Among other new features:
- Opera merged the browser’s bookmarking tool with its Speed Dial feature to collect the user’s preferred Web sites on a launch page. To add a Web page to the Speed Dial page, you tap a plus sign on the left of the Web address bar, and an icon for the page appears.
- You can group multiple Speed Dial together the same way iOS and Android phones let people group apps, by dragging one onto another.
- There’s now a private-browsing mode that lets people open a Web page without leaving traces in the phone’s browsing-history record.
- Tapping a tabs button similar to that used by Android versions of Chrome and Firefox reveals a Cover Flow-like sliding array of Web page thumbnails. You can switch among them by swiping left and right. One of the thumbnails take you to the Speed Dial page.
- Swiping to the right from the Speed Dial takes you to a browsing history page where you can see where you’ve been, but swiping to the left shows a new feature called Discovery. It shows a grid of Web pages selected to be of interest to you based on preferences you set, your location, and eventually your gender. And Opera — a company, after all — could sell ads on the page, Boilesen said.
New directions
Some have bemoaned the fact that Opera’s Presto no longer will be an independent force for Web standards.
But some kind of change was likely.

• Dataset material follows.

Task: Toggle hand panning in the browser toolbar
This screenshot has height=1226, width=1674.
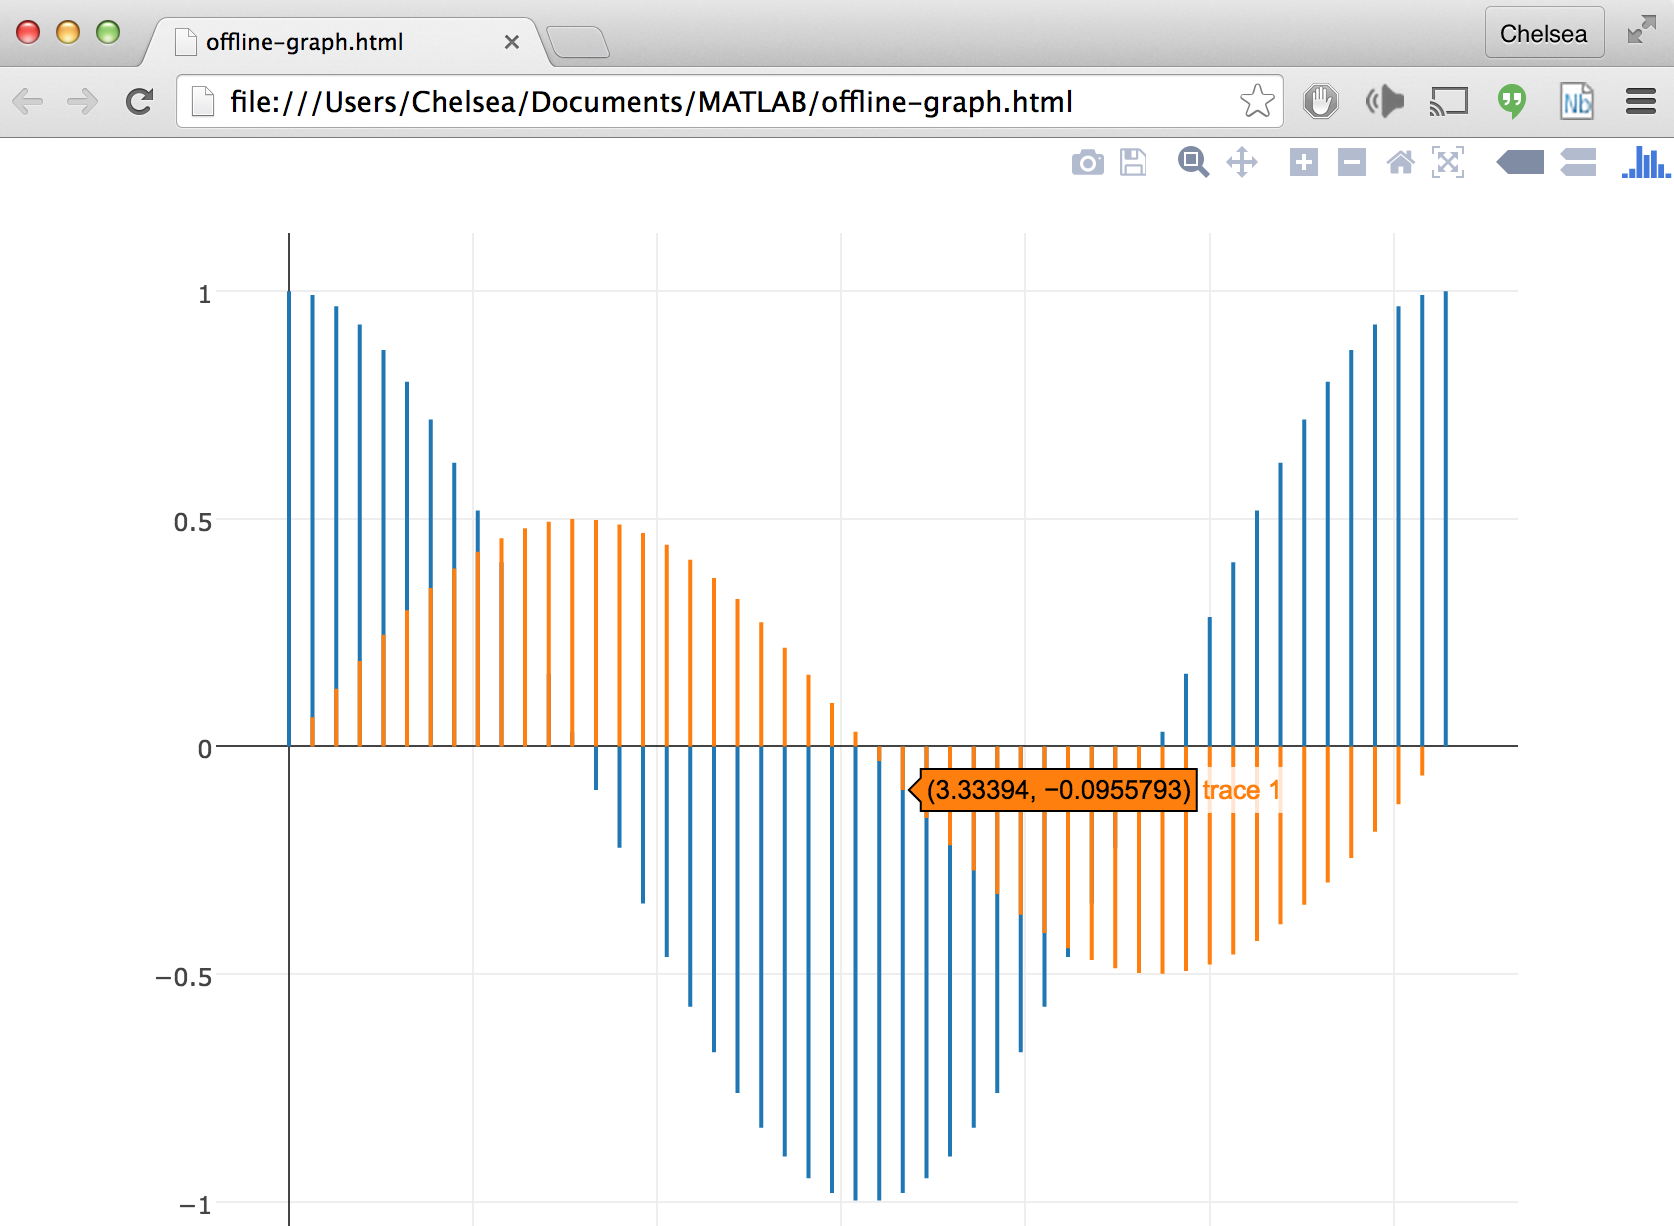Action: click(1320, 101)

Opera was a pioneer in mobile browsing with Opera Mini, but that was a product geared for an era where there was a huge variety of phones on the market.
iOS and Android changed that profoundly, and suddenly the fact that Opera worked on 40 different platforms was no longer such a great selling point. Mobile network operators, instead of paying Opera to use a version of its browser, simply used Android its built-in browser.
“In 2009, all our revenue disappeared, because everybody jumped on Android,” Boilesen said. The company has reorganized since then, shifting away from the carrier business and continuing to increase revenues, but dozens left Opera last year because of the WebKit restructuring, often voluntarily with severance packages.
Some of those employees left very disappointed that Opera was ditching Presto everywhere except its TV-browser line. But it’s possible some of them could continue to push Presto, said Boilesen. He said he’s open to suggestions about what to do with the code base.
“If somebody wants to buy it, we’d consider it, but I think it’s more interesting to open-source it,” he said. Handing it off to an old Opera employee is another possibility.
“It has to be to people who really want to do something with the code,” Boilesen said. “If they do nothing with it, it’s better we keep it.”